I am the mother of a six year old daughter who is in foster care today while I rebuild my life. I am filled with shame for the events that removed her from my arms. I’ve been working a 12-step recovery program and attending church, trying to clean my life up. I feel alone in this world; walking toward recovery means walking away from my family of origin. Usually church is a safe, warm encouragement to me; while you passed out flowers to the moms before the offering on Mother’s Day, I sat frozen in my chair with an enormous lump in my throat and tears stinging my eyes. The pain of that moment tempted me to slip out of the service and find a hit of something to make it all go away. But I’m holding on.
I am nearing retirement, and have been single most of my life. I’ve got my reasons for not having kids, and I’m well past any need to explain those reasons to those who wonder, but never ask. I have mostly made peace with this, but every Mother’s Day is…well…awkward. The greeters at the church doors presume that at my age I surely must have children. Those who know better grow uneasy as they come down the church aisle, passing out pens and pins to the moms with oversized smiles and trying to figure out what to do about me. The sermon on the virtues of motherhood has no space inside it for me, and I decided a few years back to spare myself and everyone else the discomfort, and just stay home on Mother’s Day.
I am sixteen. My mom walked out when I was in grade school, and I’ve been “in charge” of the house ever since. I make sure my brother and sister have lunch money. I keep up the laundry. I even pay the bills. My mom and I keep trying to fix our relationship, but every time we just about get it right, life throws another curve ball and I lose her once again. I love her, and I know she loves me. I need her to love me. But she just can’t be there for me, and dad really doesn’t know how to be a mom at all. The preacher spends his Mother’s Day sermon describing the kind of mom I’ve never experienced, and I struggle not to be mad at God. How is this fair to me?
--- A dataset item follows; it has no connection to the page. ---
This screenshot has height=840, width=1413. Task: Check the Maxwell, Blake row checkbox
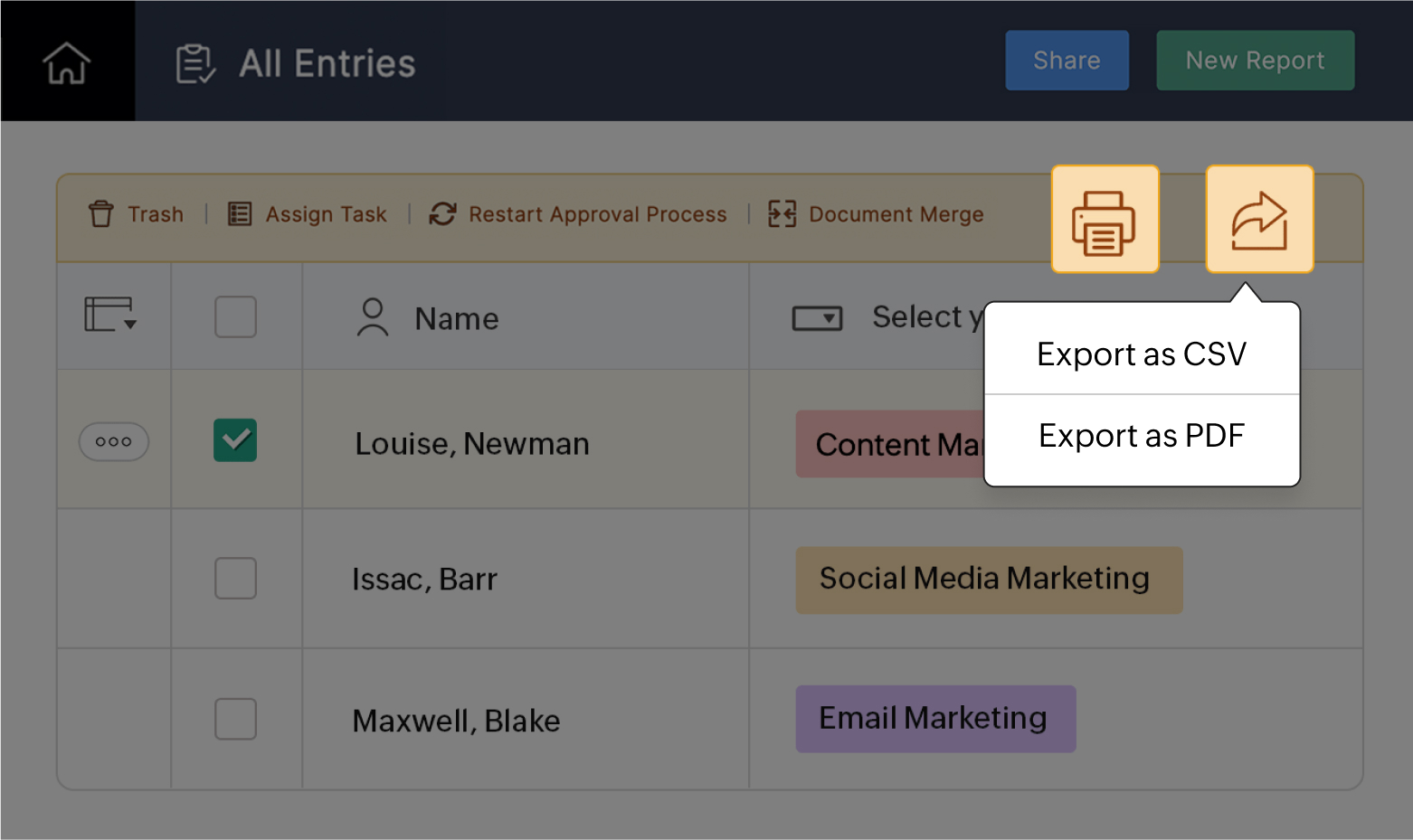[235, 719]
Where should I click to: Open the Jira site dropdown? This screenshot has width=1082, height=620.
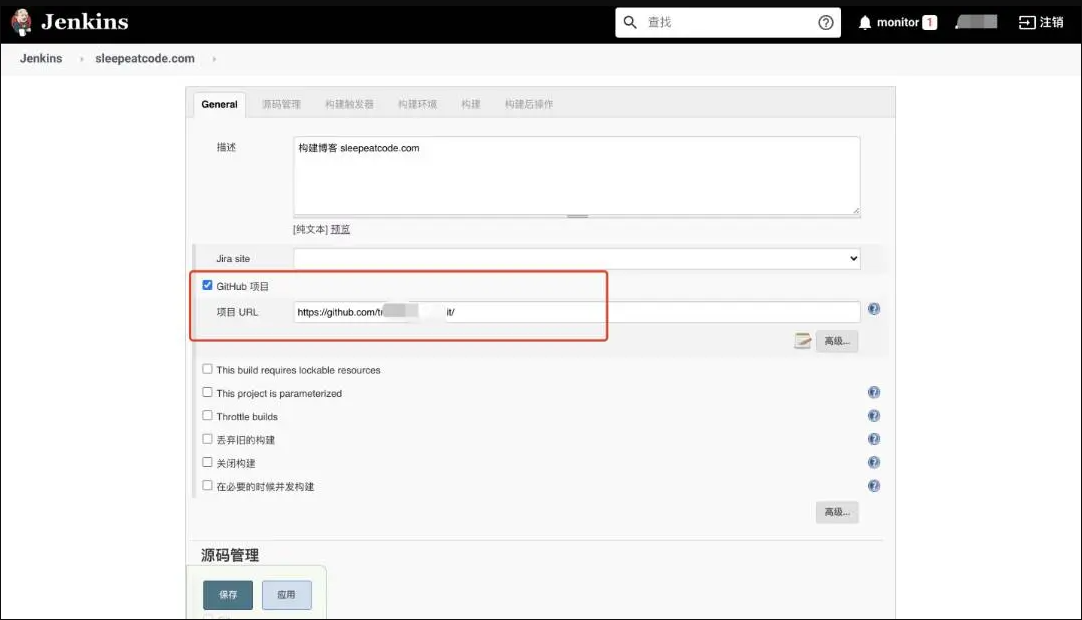(x=576, y=258)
I’m forty-something, with three teenagers at home. My mom…well who could blame her for the way she raised me, with all of her issues? My childhood included sleeping in her car, parked outside the bar, and wild parties at home that kept me up on school nights. All I ever wanted to be when I grew up was Not Like Her, and I’m not. My house is immaculate, my children are well-scrubbed, and you’ll never catch me in the grocery store without my makeup. On Mother’s Day, I work hard to focus on the congratulations I have earned, and I clench my fists carefully in my lap as I try to shut out the things I can’t seem to forget.
I’m in what are called “my golden years,” but I’m not traveling the country in an RV…I’m raising my son’s kids while he and their mother live their lives for the next high. I love my grandkids. But this is not what I had planned for my retirement. I struggle every day against the condemnation I feel – what did I do so wrong, that my son can’t break free of this craziness? All I want to do is get it right this time. My smile is stoic on Mother’s Day morning in church; I just wish I could spare my grandkids the pain of this day.
…And the stories go on and on.
What if we decided to just let Sunday morning services… even on Mother’s Day… be about worshiping God?
What if we saved celebrating our moms for home and for the Mother/Daughter/Sister/Friend Banquet?
What if we stopped pretending in church that every family is functional, well and healthy?
As for me, I won’t do this thing any more. Father’s Day is coming soon enough. I won’t show up to be part of the pain again. I’ll spend that Sunday in a safe place.
I just wish that place could be in church.